Inspektorat Kabupaten Mamuju diberi waktu oleh KPK untuk melakukan monev terhadap semua OPD terkait keberadaan aset.

Baca juga:  Polisi Belum Ungkap Nama Tersangka Soal Kasus Bulog Mamuju

"Aset berupa sertifikat juga menjadi perhatian KPK," kata Yani.

Menurutnya, sekitar 900 tanah milik Pemkab Mamuju, hanya 300-an yang bersertifikat. Sisanya akan didorong ke BPN untuk disertifikasi, sekitar 580 belum bersertifikat

"Kita sudah melaporkan ke KPK kemarin, kurang lebih 9 aset yang kemarin viral, dan ini sedang ditangani kejaksaan. Kami sudah lakukan audit dan LHP ke Kejaksaan," bebernya.

Aset-aset yang sempat viral dan saat ini dalam penanganan pihak kejaksaan seperti, Ambulan, Eskavator, Damkar, Feri Mini, Pembongkaran Gedung DPRD.

Berbagai tanggapan terhadap hasil temuan dari inspektorat bersama KPK ini berdatangan. Termasuk aktivis anti korupsi, Djusman AR Direktur Lembaga Peduli Sosial Ekonomi Budaya Hukum dan Politik (LP-SIBUK) Sulsel, Kamis 22 April 2021.

Menurut Djusman, pada prinsipnya yang menjadi instruksi KPK tentulah merupakan kewajiban pemerintah setempat untuk segera menindaklajutinya. Jelas bahwa manakala diabaikan berpotensi menjadi temuan untuk diproses hukum.
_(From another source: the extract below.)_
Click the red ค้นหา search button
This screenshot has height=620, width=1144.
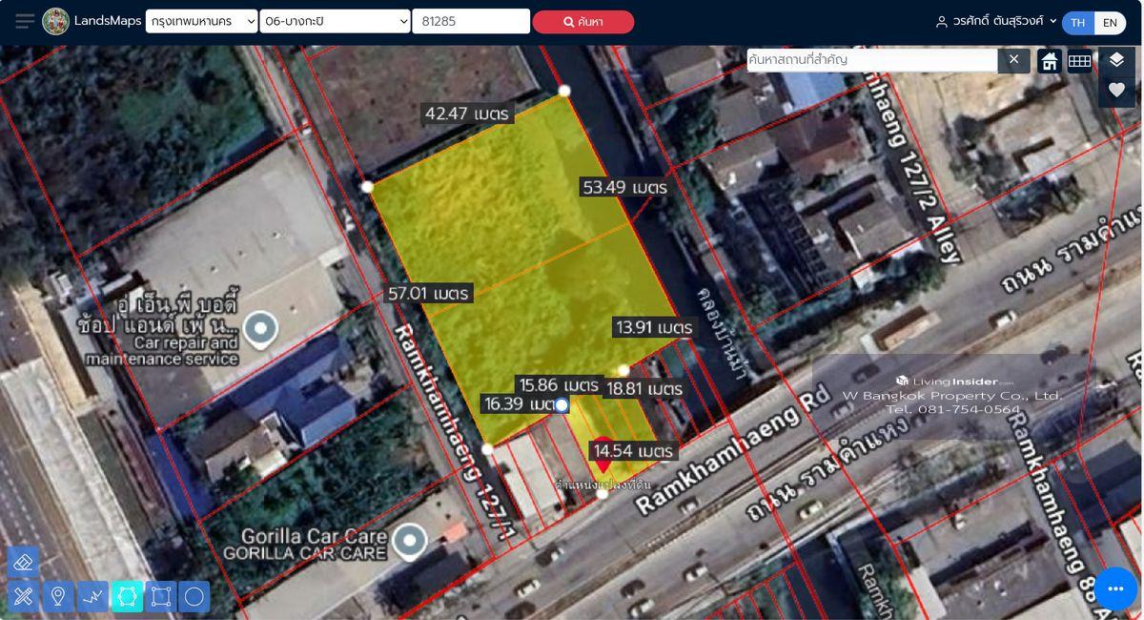[x=582, y=22]

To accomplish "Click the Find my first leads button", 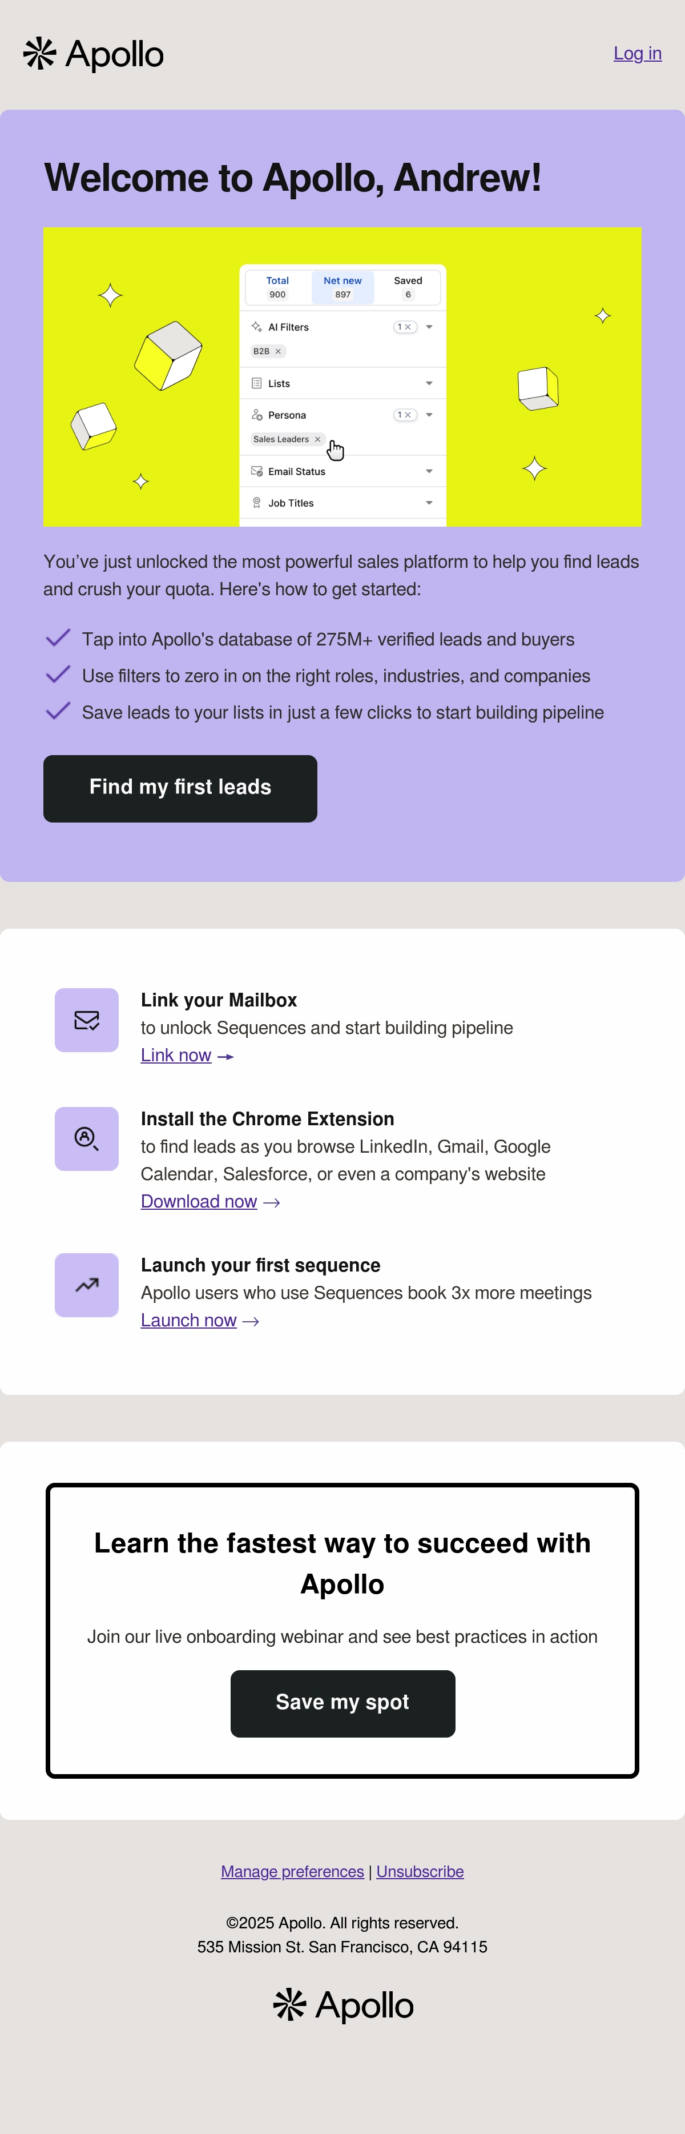I will point(180,789).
"KPK sepengetahuan saya memang intens melakukan instruksi seperti itu, khususnya terkait 8 item yg disebutkan, khususnya penganggaran, inventarisir dan penyelamatan aset," ujar Djusman.

Baca juga:  Suraedah Suhardi Dampingi Anggota Komisi IV DPR RI, Bincang Pembangunan Sektor Strategis Sulbar

"Adapun yang telah berproses di Kejaksaan, harusnya kejaksaan lebih cepat memberi kepastian atas tindak lanjutnya, mengingat penanganan dugaan korupsi menganut asas cepat, prioritas," pintanya.

"Kita tidak inginkan dalam penanganan dugaan korupsi yang ditangani kejaksaan masih menuai sorotan publik. Pada intinya kasus tersebut harus bergerak sistimatis, jangan nanti bergerak setelah masyarakat mempertanyakannya," beber Djusman.

"Kepada KPK kami minta untuk memonitoring kasus-kasus di daerah khususnya yang sedang berproses di kejaksaan maupun di kepolisian," ujarnya.

Ia berharap agar masyarakat anti korupsi di daerah juga lebih kritis dan aktif berperan serta dalam upaya pencegahan dan pemberantasan tindak pidana korupsi.

"Hak masyarakat itu dijamin konstitusi sebagaimana ditegaskan dalam pasal 41 UU No 31/99 berserta peubahannya UU No 20/01 tentang pemberantasan tindak pidana korupsi," kunci Djusman.